College students lives are complicated as it is. They walk to class everyday with their minds full of things like homework, midterms, work, friends and relationships. So, naturally, when on campus they’re not thinking of art. To take a break from daily stresses, stop at the Undergraduate Juried Exhibition at Hopkins Hall Gallery.

Each year a panel of judges chooses the best artwork from undergraduates to be presented at the Undergraduate Juried Exhibition. Hopkins Hall Gallery and Corridor is hosting the exhibition until Friday.

“Hopkins Gallery Space and Corridor area is a great space and a wonderful resource for OSU and particularly for visiting artists, art students and faculty displays,” said Larry Williamson Jr., director of the Frank W. Hale Jr. Black Cultural Center.

“The Hopkins gallery and corridor area is one of the few places on OSU’s campus where students, faculty, staff and visiting artists can artistically express their creative genius in a location (specifically) for art.”

Curator Prudence Gill said the mission is to service a gallery within the College of the Arts to show new work each year by department of art faculty. All exhibitions at the gallery are free and open to the public.

Hopkins Hall Gallery has special exhibitions that reach across campus in a cross-disciplinary approach, bringing together departments and institutions within the university.

“The Gallery is used often as a teaching tool, as a laboratory where professors can bring their classes to discuss art and discuss ways of seeing art and ways of understanding art,” Gill said.

While the gallery hosts work by visiting artists, lecturers, newly hired faculty, group and juried student exhibitions, the Undergraduate Juried Exhibition is the only formal show for undergraduate students to showcase their work. Gill said 250 to 300 pieces were submitted this year and 76 pieces were accepted by the jury.

The Student Art League chooses new members for the jury each year. This year it was Joe Houston, curator for the Columbus Museum of Art, Ken Emerick of the Ohio Arts Council and Natalie Marsh, curator of the Columbus College of Art and Design.

OSU senior Ashley Brook has been president of the Student Art League for three years.

For the Undergraduate Juried Exhibition, she was responsible for handling the public relations and finances.

The work featured in the Undergraduate Juried Exhibition was created for a show she had at Larry’s Bar in December 2005. Although she is an art and technology major, she used mixed media and collages for the two pieces featured in the exhibition.

Brook said “Until Six” started out as nothing, then she wrote some poems on a canvas, used paint and glued cards, hearts, rabbits and other “random objects.” She said she tried to make an emotional landscape, which existed only in her head.
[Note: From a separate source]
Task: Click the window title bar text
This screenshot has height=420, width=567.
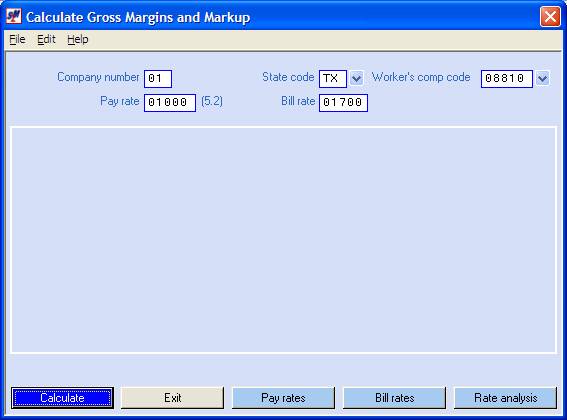Action: pyautogui.click(x=138, y=17)
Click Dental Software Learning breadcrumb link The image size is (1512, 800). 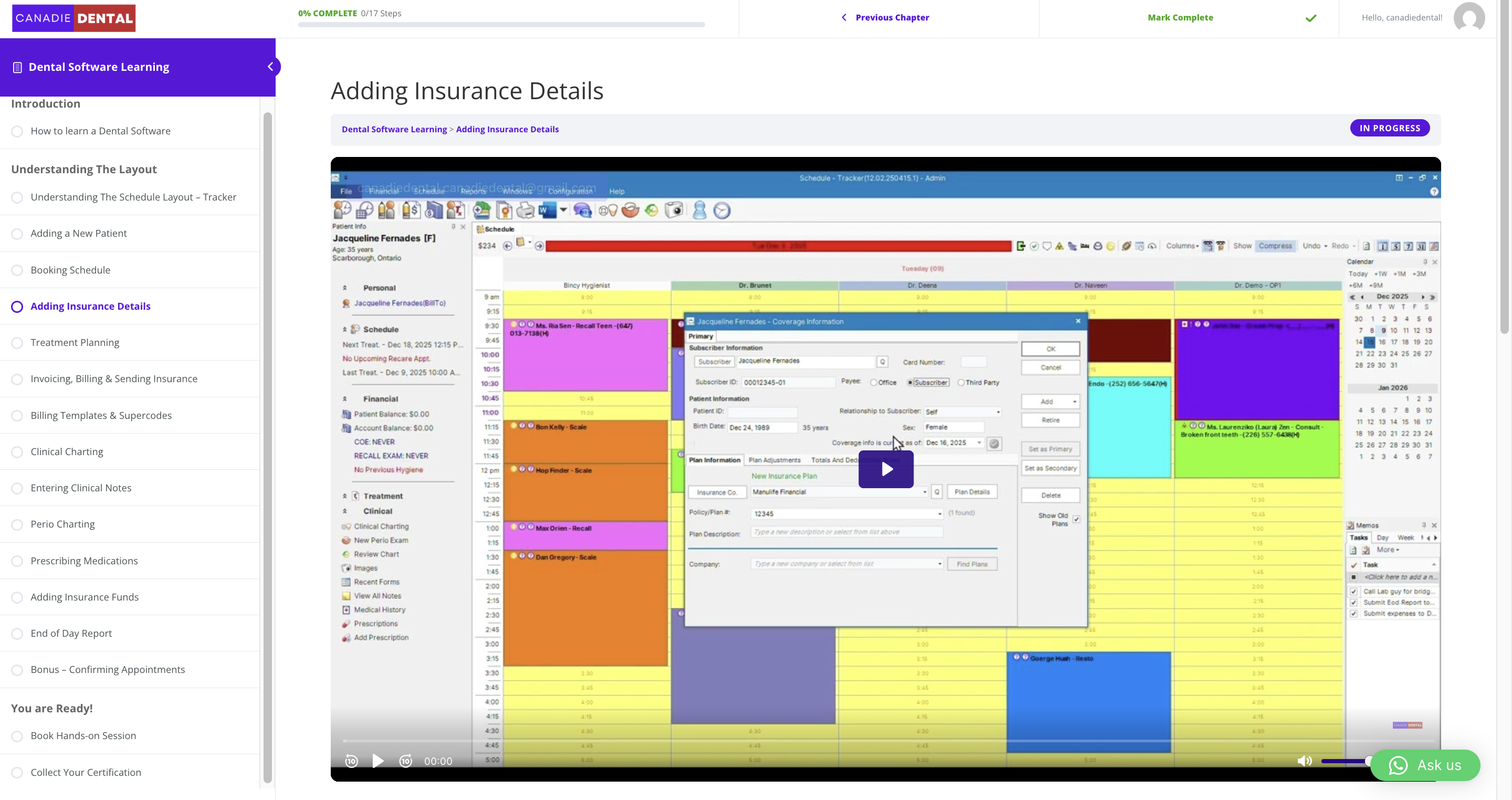coord(394,129)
“Hurricane” was the last piece she did the night before the show. Feeling the pressure of a show at Larry’s, and not enough pieces, Brook started ripping out all of the pages in a book that said “the end.” Each page had drawings of tidal waves and boats, and she started pasting them to a canvas. Among other things, she used hole reinforcers, swimming instructions and a picture she drew in Miami. “Hurricane” tries to show the perceived pressure that people put on themselves.

“(It is the) little things that don’t matter, and that you have no control over, but they bother you,” she said. “It’s like a balancing act that you do in your head.”

She finds inspiration for painting from her life experiences or what is occupying her mind at the time. Her inspiration evolves from a simple drawing or a line. By listening to music when she paints, Brook said she is able to capture a mood with some sort of idea in it.

“I’m so proud of the exhibition because it is such a great show,” Brook said.

While she said she is confident in her art work, Brook said she was surprised at what the jury picked.

“The piece I felt was the strongest didn’t get in,” she said. However, both Brook and Gill agree that all juries are different.

“I think you will see that (there are) works shine regardless, and that there is also a unique aspect to every Juried Exhibition that makes it exciting to see what each year’s jury has picked,” Gill said.

Brook said her future career could be as an art teacher, or in film, or in gallery work.

“I am interested in a lot of things, all I really want is to be able to express myself creatively and make money doing it,” she said. “I don’t have a dream job, it’s more of a dream life, as long as I am happy and supporting myself that is fine.”